Daily Dose - 030216 - HAMMERED BLONDES, THIS is TRUE, IF YOU'RE HAPPY, DDL,
Rotten News

HAMMERED BLONDES

These two blondes went out for a night on the town, drank way too much and got just totally
hammered. At the end of the evening they decided to take a short cut through a cow pasture
after being unable to find a ride home.

Once they started walking through this pasture they became lost. So they split up to try and
find the road home. One of the blondes doubled back only to stumble upon the other blonde,
flat on her back, sucking on and playing with a cow's udder.

Her friend screamed, "What are you doing?!"

The other blonde replied, "Shut up! With all these guys here, someone will drive us home!!"

_____________________________

THIS is TRUE....

REALLY DUMB: While sitting in a Utah jail awaiting sentencing after his conviction for
manufacturing drugs, Kent Coulson wrote a letter to U.S. District Judge David Sam. "Hey
Baby, how is my little thing?" he wrote. "Can you believe my father plays golf with Sam, the
crusty old judge...? Ha! Not only that, but the old [expletive] lives up here and the church
people who come every Sunday morning happen to know him. So it all looks good for me.
Ha! Ha! ... I have to write a suck-up letter to the Honorable [expletive] and it should all be
great for me. Your big guy, Kent." Coulson apparently put the "suck-up" letter meant for the
judge in the envelope to his girlfriend. Since he sent the letter meant for his girlfriend to the
judge, it was entered as an official court document. Coulson's attorney tried to convince the
judge that another inmate wrote the letter as a practical joke. (Salt Lake Tribune)
...What, he thinks judges are stupid?

*******

STUPID: A woman at a Rolling Stones concert in Detroit, Mich., recognized someone in the
audience -- District Judge Thomas Gilbert of Traverse City -- and reported him to authorities
because of what he was doing there. "She was concerned about it because she saw a judge
smoking a joint," said Chief District Judge Michael Haley. Gilbert admitted to the act. "He's full
of shame and regret" and is on "indefinite voluntary leave" from the bench, Haley says.
(Traverse City Record-Eagle)
...So much for his aspirations to the High Court.

*******

MORE STUPID: Two 15-year-old boys were arrested on vandalism charges in Grand Island,
Neb., after they allegedly drove a pickup truck through the yards of multiple houses.
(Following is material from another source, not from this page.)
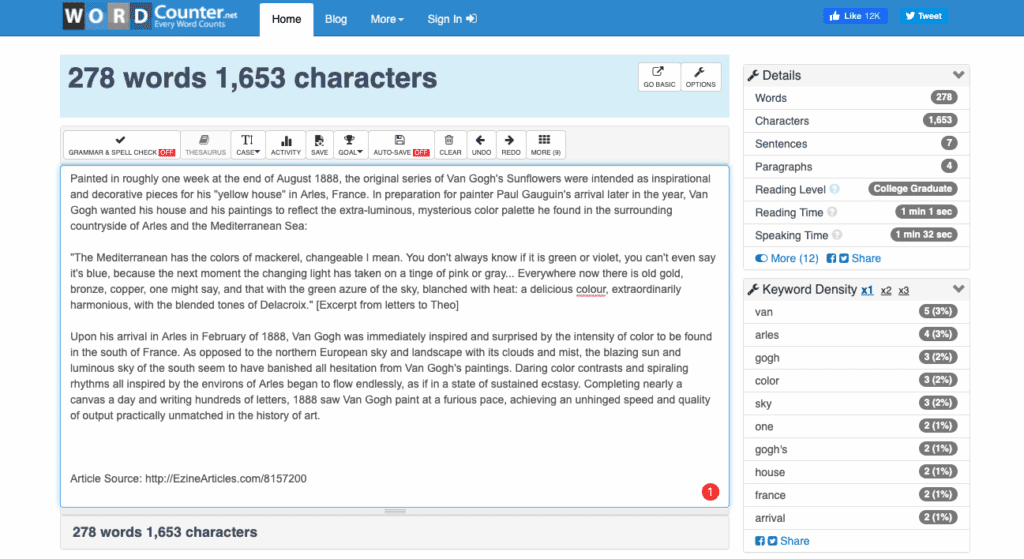
Task: Collapse the Keyword Density panel
Action: pos(958,290)
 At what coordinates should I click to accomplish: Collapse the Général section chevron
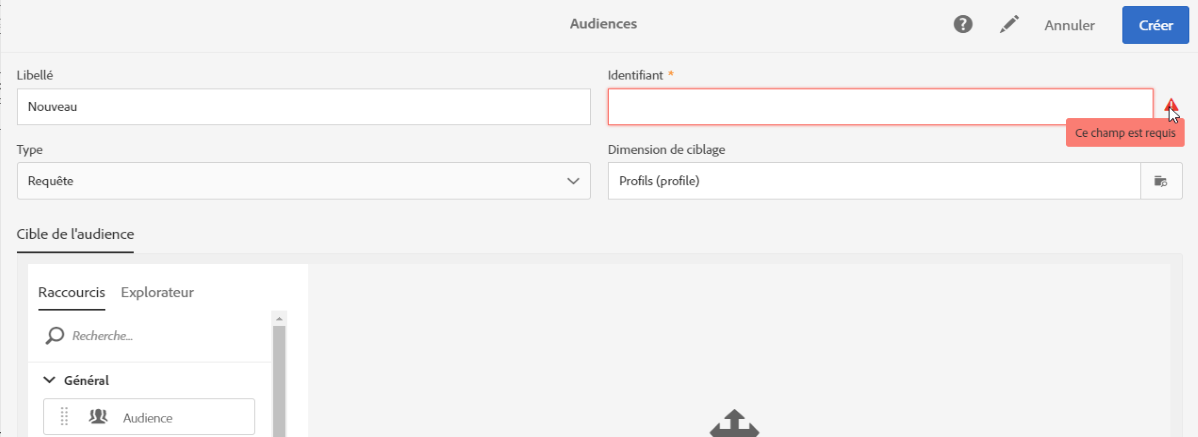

It didn't
take Hall County Sheriff's Department too long to crack the case. "The truck had the name of
the business on the side," a department spokesman said. "It makes it a little easier to solve
the crime when they do that." The truck, and business, is owned by one of the suspect's
fathers, and the boys targeted the houses of schoolmates, which made it easy for the victims
to remember the name on the truck. Because of the extent of damage they caused, the boys
may face felony charges. They also caused $3,000 in damage to the truck. (Grand Island
Independent)
...Which is what happens when schools teach kids how to pass standardized tests, rather
than how to think.

*******

WROTE THE BOOK ON STUPID: Police in Lantana, Fla., have arrested James F. Welles,
61, after he allegedly made a date over the Internet to have sex with a 15-year-old girl -- who
was actually a 40-year-old Lantana Police Department detective. "We can't be lovey-dovey in
public," police say Welles explained online, because "Bottom line, I'm committing a crime."
Welles is the author of the books "The Story of Stupidity" and "Understanding Stupidity". In
the books Welles explains that "the arrogance inherent in [our] 'We can do anything' attitude
came to characterize the general stupidity of our age and contributed to the monumental
problems we have created for ourselves." (Palm Beach Post)
...Ya think?

*******

MELTING POT: "Miss America Contestant Quits after Confessing to Being Canadian"
-- PA headline

________________________________

IF YOU'RE HAPPY

[To the tune of: "If You're Happy And You Know It
Clap Your Hands"]

If we cannot find Osama, bomb Iraq.
If the markets hurt your Mama, bomb Iraq.
If the terrorists are Saudi
And the bank takes back your Audi
And the TV shows are bawdy,
Bomb Iraq.

If the corporate scandals growin', bomb Iraq.
And your ties to them are showin', bomb Iraq.
If the smoking gun ain't smokin'
We don't care, and we're not jokin'.
That Saddam will soon be croakin',
Bomb Iraq.

Even if we have no allies, bomb Iraq.
From the sand dunes to the valleys, bomb Iraq.
So to hell with the inspections;
Let's look tough for the elections,
Close your mind and take directions,
Bomb Iraq.

While the globe is slowly warming, bomb Iraq.
Yay! the clouds of war are storming, bomb Iraq.
If the ozone hole is growing,
Some things we prefer not knowing.
(Though our ignorance is showing),
Bomb Iraq.

So here's one for dear old daddy, bomb Iraq,
From his favorite little laddy, bomb Iraq.
Saying no would look like treason.
It's the Hussein hunting season.
Even if we have no reason,
Bomb Iraq.

______________________________

DDL

I once knew a girl called Sue
Who once got stuck to the loo.
It was such a funny sight
To see her in such a plight,
As I had smothered the seat with glue.

_______________________________

A man tells his drinking buddy, "Our sex life has really improved since the wife and I got
separate beds."

"How's that possible Frank?" his friend asked.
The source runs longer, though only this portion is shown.